Yes, sure. This is Christophe Degois. Yes, we last year – I mean, before I joined the company, last year, we had – when we presented the interim data, the PFS data, we had some interest from pharma companies but obviously, they wanted to see the final data. As explained during this call, we got this data very recently. So we are putting our [indiscernible] orders and starting to reengage pharma companies. Obviously, we've been talking, as mentioned before, we've been talking to our current partners but we're also expanding to other companies. I think the end of the year coming and JPMorgan, I think where we're really now preparing for a big outreach and a large outreach. And that will be with your typical big pharma partners that are interested in the solid tumor market but also potentially European or Asian companies for more regional partnership. We haven't decided yet of the best options. We are looking at the different options right now. So obviously, in the coming months, I think we will be very active.

Okay. Yes, that's helpful. I guess when you think about a partnership, how would you contemplate structuring that sort of a partnering deal or sort of business development deals, like the type of outreach you've just described, how do you expect the structure of an ultimate deal might be?
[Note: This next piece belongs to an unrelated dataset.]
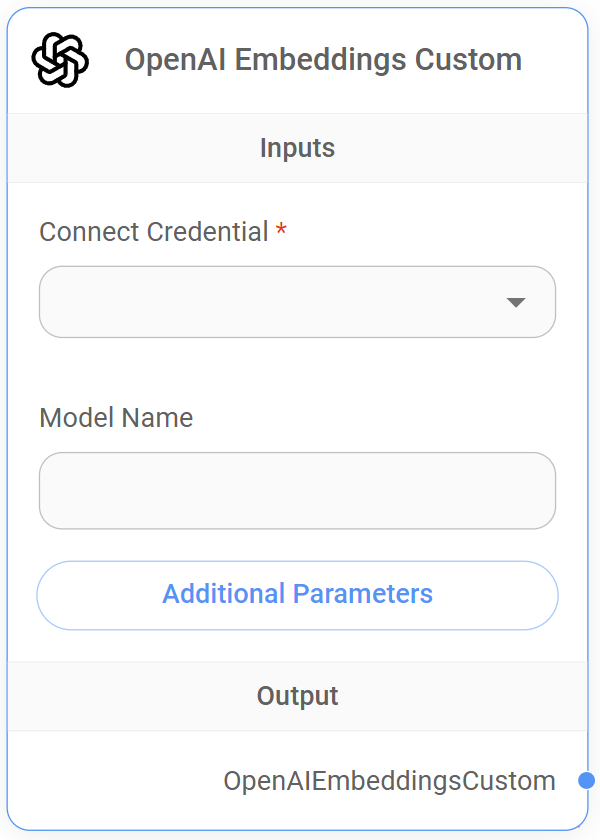
Task: Switch to the Inputs section header
Action: [297, 148]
Again, this is a little early but we have definitely – if you look at what we've done so far, we've had the capacity to run the Phase II trial that Tom described in breast cancer. But there are also other opportunities, as we explained. Obviously, pancreatic cancer, even in breast, there may be other opportunities, early on opportunities. So I think our objective is going to bring a partner that's going to help us accelerate the development of the drug in breast, I mean, in metastatic breast cancer but potentially also in the other indication. We are a fairly small company. Our focus right now is definitely on bringing pela approved for breast cancer. But we cannot neglect the other opportunities in other solid tumors. So for us, I think the ideal partner is somebody who is going to get committed to help us accelerate that and also prepare for the launch of the drug. If we get accelerated approval, we want someone who is going to help, especially on the commercial side preparing the market for the drug. And that's where the big pharma or large biotech can really bring value.

Absolutely. And just very quickly, just one more. What pricing are you using in your – as you size these markets as you just did very well?
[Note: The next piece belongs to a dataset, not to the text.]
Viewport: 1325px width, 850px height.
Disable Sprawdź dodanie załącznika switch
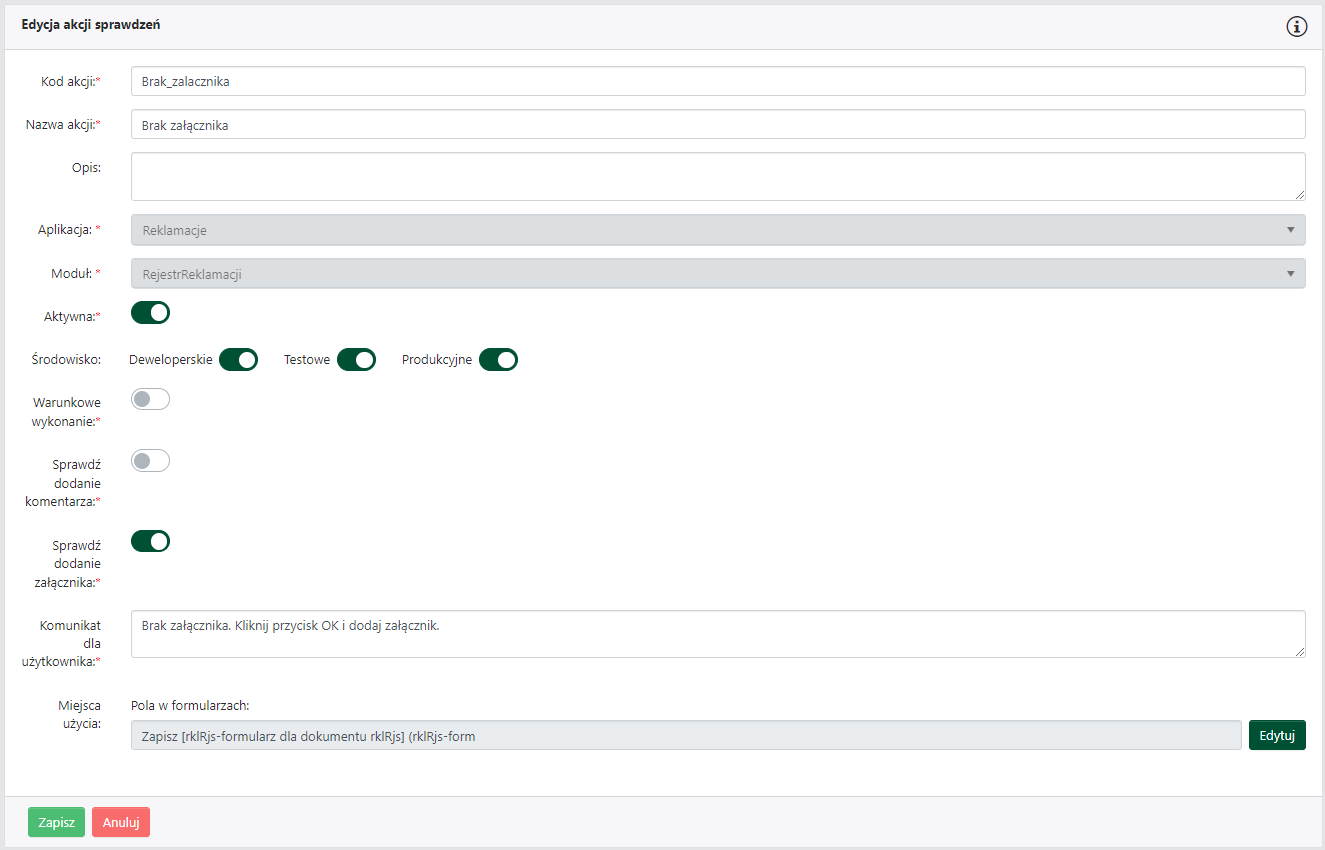(x=151, y=541)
Yes, that's a very good question. We've made some assumption on that. And the pricing we're using is the pricing similar to [indiscernible], with a slight premium since we'll be coming post [indiscernible] for most of the patients. And we've looked at the pricing of [indiscernible] in the U.S. and outside the U.S. As you can imagine, the pricing outside the U.S. is slightly different.

Okay. Thank you very much. I will pass the line now.

Thank you.

There are no further questions, go ahead. Please continue.
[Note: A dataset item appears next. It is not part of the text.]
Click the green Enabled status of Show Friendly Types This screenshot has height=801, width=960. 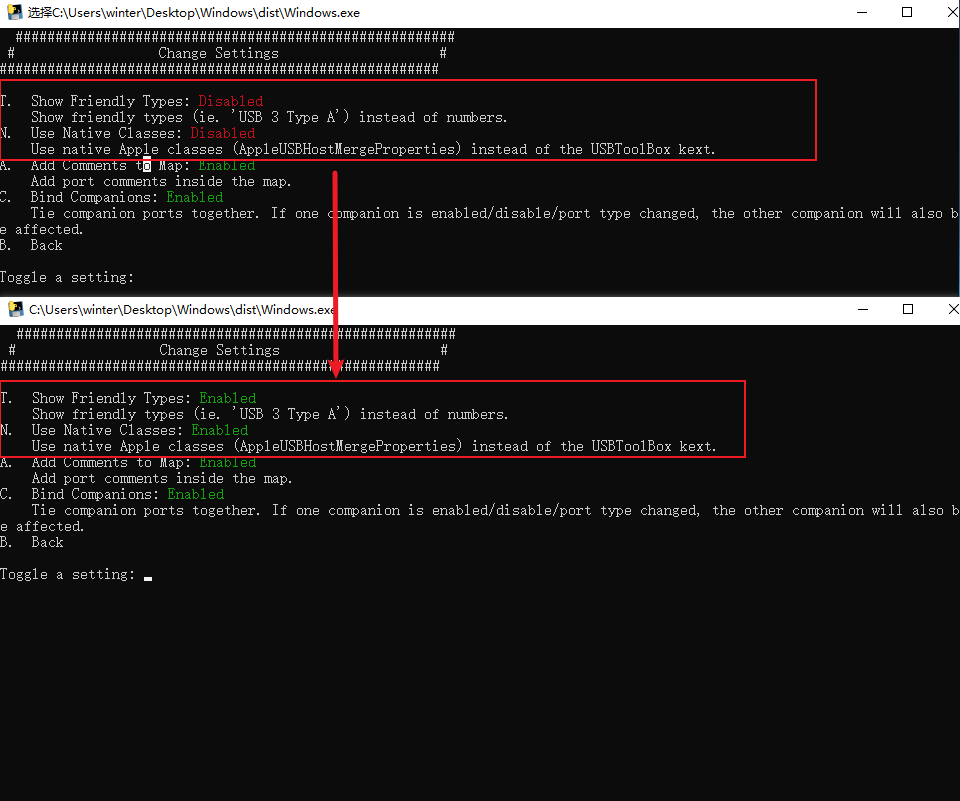tap(227, 398)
Well, that concludes our call today. Again, I'd like to thank everyone who took the time to join us this morning and learn more about our recent progress in BRACELET-1 and our plans for registration in this indication. I hope everyone has a wonderful day. Again, thanks very much. Have a great day. Bye.

Ladies and gentlemen, this concludes today's conference call. Thank you for your participation. You may now disconnect.